NEW YORK — Things have come full circle for Stephen Schwartz. The composer/lyricist's first musical debuted on Broadway in October 1972. Four decades later, “Pippin” is a hit once again and won the 2013 Tony Award as Best Musical Revival.
While many Broadway musicals of the late 1960s and early 1970s enjoyed considerable popularity at the time, the most notable being “Hair” and “Jesus Christ Superstar,” their rock scores labeled them as undeniable products of their era.
As their influence waned, many insiders believed they would be consigned to an ever-growing list of musicals that had few chances of being revived. Curiously, both returned to Broadway in the past few seasons.
“Pippin” would likely have suffered a similar fate had it not been for Diane Paulus' innovative staging. The current production makes considerable use of circus elements that transform the slender narrative into a joyous and visually compelling evening of theater.
The musical tells the story of King Charlemagne's son Pippin, a young prince who seeks meaning in his life, or as he proclaims, his “corner of the sky.” On his journey, Pippin experiences war, promiscuity, art and religion, but ultimately decides that the extraordinary life he envisioned for himself is not to be.
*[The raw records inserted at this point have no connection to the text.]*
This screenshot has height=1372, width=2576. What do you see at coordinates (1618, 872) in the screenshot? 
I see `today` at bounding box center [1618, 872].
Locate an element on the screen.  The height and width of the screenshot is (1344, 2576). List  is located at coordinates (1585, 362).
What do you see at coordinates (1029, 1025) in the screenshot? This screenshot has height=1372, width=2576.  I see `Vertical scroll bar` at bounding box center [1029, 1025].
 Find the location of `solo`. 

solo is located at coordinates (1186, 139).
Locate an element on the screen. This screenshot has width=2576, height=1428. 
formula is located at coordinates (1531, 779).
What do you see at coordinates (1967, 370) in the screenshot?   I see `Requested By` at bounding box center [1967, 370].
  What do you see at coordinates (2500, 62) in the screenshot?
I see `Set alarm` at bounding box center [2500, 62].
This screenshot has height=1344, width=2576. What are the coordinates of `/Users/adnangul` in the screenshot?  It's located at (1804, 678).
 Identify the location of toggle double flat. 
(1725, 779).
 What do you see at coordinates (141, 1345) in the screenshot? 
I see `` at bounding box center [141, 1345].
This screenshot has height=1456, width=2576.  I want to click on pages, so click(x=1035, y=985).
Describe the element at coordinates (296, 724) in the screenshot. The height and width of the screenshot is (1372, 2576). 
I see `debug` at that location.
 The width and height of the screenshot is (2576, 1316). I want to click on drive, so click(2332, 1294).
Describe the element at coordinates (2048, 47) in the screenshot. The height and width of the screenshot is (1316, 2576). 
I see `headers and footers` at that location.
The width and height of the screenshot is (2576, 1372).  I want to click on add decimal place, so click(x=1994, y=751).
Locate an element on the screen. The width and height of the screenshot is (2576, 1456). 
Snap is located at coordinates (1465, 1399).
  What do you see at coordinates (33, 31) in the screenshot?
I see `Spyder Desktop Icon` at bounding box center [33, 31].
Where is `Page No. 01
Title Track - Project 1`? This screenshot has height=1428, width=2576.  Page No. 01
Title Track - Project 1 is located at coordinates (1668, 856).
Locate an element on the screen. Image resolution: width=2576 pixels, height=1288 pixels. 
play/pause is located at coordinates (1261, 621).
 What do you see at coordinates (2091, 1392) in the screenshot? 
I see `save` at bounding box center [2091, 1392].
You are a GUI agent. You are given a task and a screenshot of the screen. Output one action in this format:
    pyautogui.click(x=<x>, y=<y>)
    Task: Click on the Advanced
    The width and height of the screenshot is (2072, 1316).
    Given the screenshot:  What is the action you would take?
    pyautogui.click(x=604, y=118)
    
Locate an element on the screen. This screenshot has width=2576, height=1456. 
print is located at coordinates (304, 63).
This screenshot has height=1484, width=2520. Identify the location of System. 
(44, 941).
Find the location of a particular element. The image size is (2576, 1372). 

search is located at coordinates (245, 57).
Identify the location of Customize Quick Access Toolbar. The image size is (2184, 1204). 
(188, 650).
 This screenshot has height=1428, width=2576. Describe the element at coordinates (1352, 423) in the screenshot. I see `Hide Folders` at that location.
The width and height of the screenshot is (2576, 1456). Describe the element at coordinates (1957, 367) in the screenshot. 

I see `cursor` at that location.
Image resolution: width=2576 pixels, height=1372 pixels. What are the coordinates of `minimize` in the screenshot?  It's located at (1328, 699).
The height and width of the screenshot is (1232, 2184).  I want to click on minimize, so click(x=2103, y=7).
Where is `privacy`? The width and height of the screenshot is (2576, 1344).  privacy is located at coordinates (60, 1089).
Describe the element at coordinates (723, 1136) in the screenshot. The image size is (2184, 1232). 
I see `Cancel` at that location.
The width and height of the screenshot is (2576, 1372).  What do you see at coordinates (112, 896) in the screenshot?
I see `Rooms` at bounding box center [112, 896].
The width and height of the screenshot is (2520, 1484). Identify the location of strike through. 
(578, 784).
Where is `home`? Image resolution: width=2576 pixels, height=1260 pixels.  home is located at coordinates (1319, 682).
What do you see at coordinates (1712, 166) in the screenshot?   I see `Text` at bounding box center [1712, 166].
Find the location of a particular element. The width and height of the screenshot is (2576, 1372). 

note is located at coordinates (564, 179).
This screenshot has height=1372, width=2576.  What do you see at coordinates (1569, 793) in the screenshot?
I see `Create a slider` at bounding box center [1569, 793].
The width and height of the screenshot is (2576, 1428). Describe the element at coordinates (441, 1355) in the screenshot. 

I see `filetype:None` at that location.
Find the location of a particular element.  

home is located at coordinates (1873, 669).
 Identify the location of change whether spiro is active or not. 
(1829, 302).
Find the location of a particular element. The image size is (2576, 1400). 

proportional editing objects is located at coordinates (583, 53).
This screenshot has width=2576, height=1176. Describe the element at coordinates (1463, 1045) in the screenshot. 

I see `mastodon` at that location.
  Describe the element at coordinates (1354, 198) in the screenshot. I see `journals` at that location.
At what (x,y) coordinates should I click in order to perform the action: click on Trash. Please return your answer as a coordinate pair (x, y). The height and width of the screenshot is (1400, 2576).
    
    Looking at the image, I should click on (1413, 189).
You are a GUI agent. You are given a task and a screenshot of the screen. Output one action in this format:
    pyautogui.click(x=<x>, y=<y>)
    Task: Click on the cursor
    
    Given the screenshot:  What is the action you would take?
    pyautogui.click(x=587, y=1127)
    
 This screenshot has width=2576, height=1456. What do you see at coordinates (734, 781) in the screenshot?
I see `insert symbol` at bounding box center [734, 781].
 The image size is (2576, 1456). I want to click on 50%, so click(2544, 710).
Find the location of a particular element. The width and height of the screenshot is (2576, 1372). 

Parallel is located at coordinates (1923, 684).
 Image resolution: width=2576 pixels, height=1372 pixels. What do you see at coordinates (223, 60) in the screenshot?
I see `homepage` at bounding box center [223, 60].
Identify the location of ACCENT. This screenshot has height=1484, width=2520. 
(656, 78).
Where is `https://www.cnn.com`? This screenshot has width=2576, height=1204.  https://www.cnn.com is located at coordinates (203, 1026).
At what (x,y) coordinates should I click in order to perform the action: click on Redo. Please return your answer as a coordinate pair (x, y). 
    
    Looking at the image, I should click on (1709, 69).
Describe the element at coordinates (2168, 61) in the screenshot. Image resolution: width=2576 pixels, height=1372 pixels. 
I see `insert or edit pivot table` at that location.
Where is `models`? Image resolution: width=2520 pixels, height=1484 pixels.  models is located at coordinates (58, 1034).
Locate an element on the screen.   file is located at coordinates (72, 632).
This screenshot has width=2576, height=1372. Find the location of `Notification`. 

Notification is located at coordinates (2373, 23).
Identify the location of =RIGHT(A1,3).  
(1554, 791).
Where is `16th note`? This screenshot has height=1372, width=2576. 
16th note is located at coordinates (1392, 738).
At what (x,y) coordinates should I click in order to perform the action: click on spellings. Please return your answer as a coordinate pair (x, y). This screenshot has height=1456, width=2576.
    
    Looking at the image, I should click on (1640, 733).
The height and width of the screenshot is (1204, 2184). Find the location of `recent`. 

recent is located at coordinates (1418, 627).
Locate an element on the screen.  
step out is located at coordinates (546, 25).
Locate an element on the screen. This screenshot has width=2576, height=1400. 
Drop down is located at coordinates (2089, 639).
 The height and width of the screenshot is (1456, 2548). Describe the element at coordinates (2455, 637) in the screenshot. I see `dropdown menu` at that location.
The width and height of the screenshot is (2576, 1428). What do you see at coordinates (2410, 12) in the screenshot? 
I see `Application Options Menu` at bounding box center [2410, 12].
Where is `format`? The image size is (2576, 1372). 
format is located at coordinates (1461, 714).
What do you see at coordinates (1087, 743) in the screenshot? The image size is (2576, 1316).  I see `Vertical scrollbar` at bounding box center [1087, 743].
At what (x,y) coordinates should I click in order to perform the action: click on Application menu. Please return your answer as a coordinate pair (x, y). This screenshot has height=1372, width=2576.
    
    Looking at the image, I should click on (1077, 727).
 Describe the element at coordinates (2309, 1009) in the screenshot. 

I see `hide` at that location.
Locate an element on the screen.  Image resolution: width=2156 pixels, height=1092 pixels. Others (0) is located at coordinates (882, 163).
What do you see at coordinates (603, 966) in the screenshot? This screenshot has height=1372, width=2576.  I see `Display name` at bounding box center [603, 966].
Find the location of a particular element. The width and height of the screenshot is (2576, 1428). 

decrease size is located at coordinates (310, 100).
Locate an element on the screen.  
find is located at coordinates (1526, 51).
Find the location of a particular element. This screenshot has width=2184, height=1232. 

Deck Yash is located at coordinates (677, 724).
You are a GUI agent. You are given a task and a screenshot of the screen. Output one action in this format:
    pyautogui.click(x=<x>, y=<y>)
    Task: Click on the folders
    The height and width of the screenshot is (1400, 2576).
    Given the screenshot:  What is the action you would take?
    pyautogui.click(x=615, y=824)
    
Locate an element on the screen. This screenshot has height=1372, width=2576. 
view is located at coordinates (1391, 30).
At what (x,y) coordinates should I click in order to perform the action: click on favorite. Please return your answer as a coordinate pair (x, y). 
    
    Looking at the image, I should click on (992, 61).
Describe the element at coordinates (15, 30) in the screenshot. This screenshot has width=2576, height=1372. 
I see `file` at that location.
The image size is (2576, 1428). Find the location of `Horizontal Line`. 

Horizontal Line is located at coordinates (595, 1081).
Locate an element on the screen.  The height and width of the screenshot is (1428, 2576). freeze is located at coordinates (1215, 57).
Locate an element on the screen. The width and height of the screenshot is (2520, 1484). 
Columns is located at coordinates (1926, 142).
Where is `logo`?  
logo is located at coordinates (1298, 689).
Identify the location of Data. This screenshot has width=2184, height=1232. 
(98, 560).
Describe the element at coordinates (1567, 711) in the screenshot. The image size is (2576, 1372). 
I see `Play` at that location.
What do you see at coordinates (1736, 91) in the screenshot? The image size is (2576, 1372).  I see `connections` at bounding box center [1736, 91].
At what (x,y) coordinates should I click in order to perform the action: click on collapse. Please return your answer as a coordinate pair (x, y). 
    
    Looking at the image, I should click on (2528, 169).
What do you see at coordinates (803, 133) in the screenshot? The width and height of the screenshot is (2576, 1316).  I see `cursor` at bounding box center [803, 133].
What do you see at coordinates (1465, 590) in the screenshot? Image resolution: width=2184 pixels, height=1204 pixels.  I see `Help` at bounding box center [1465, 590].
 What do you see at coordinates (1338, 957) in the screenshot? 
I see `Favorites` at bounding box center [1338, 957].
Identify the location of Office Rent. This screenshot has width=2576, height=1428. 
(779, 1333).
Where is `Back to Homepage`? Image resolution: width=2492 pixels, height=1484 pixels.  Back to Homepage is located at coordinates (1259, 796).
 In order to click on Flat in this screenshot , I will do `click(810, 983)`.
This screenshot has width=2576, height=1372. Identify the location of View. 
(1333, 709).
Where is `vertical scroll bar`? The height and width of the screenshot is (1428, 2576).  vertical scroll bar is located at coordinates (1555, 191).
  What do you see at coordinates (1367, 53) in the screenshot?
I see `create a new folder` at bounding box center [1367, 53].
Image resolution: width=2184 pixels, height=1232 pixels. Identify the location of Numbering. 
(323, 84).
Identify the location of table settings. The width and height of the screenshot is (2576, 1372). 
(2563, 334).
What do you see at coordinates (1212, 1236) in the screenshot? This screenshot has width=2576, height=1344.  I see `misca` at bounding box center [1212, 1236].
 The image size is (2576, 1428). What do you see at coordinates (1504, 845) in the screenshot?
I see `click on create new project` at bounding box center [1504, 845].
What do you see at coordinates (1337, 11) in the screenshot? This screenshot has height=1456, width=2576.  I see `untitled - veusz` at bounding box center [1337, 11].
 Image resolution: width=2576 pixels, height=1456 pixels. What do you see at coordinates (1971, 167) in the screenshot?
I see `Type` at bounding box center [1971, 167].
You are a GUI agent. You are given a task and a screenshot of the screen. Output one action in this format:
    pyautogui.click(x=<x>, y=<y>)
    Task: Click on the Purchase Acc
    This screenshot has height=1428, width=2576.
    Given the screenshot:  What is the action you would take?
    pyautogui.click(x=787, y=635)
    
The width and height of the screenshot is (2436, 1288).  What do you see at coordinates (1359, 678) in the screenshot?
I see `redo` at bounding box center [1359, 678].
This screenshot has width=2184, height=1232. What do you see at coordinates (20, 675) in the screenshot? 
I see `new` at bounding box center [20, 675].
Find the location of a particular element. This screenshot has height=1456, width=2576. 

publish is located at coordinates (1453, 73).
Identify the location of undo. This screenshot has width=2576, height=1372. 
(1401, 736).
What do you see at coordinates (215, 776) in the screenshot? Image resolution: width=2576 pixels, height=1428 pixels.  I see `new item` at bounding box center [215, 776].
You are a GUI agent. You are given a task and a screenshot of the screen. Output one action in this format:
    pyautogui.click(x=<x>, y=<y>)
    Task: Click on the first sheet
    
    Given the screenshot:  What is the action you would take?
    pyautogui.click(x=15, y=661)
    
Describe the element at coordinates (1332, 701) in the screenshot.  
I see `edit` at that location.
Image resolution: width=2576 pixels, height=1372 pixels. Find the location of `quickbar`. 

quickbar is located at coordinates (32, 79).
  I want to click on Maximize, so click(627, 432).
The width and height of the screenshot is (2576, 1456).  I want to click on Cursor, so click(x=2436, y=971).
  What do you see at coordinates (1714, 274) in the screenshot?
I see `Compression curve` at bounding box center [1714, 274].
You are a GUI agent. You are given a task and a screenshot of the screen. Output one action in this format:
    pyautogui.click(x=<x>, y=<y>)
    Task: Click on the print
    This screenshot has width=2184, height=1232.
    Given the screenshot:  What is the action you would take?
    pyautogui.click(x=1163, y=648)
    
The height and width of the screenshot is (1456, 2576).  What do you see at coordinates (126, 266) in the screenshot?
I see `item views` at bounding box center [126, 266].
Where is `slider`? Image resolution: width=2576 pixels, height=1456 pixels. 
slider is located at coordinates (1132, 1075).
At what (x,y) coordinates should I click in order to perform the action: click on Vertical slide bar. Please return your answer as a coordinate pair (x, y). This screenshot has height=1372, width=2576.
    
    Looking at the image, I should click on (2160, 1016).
Pippin finally finds happiness creating a life with a widow and her son.
The Leading Player, winningly portrayed by Patina Miller, a performer who won a Tony Award for her role, functions as convivial guide while providing witty commentary about the proceedings. She offers a new but equally valid take on the role originated by Ben Vereen in 1972.
The other standout from the original production was Irene Ryan, better known as the family matriarch on the television sitcom “The Beverly Hillbillies.” Andrea Martin ably fills Ryan's shoes and brings a vivid theatricality to her role as Pippin's “Granny.”
She stops the show with her inimitable version of “No Time at All,” a rousing number in which she invites the audience to sing along, “but just on the chorus,” she cautions. “The verses are mine.”
Terrence Mann brings crusty humor to his role as Charlemagne, while his real-life wife Charlotte d'Amboise is a scheming Fastrada, Pippin's stepmother who wants to see her son Lewis inherit the throne. Rachel Bay Jones' ditzy approach to Catherine lends considerable humor to the part.
British actor Matthew James Thomas makes a fine impression in the title role, particularly with his attractive and powerful voice, heard most notably in the lovely ballads “With You” and “Morning Glow,” as well as in the spirited “Corner of the Sky” and “Extraordinary.”
Outfitted with new orchestrations by Larry Hochman, “Pippin” takes Schwartz's familiar melodies and gives them a contemporary sensibility. Add a cast that possesses an abundance of vocal talents and the score sparkles anew.
Like Schwartz's “Godspell,” “Pippin” is the kind of show that lends itself to novel approaches. Gypsy Snider's circus elements and Paulus' remarkable stage pictures transform “Pippin” into an exciting production that should easily satisfy 21st-century audiences seeking a nontraditional theatrical experience.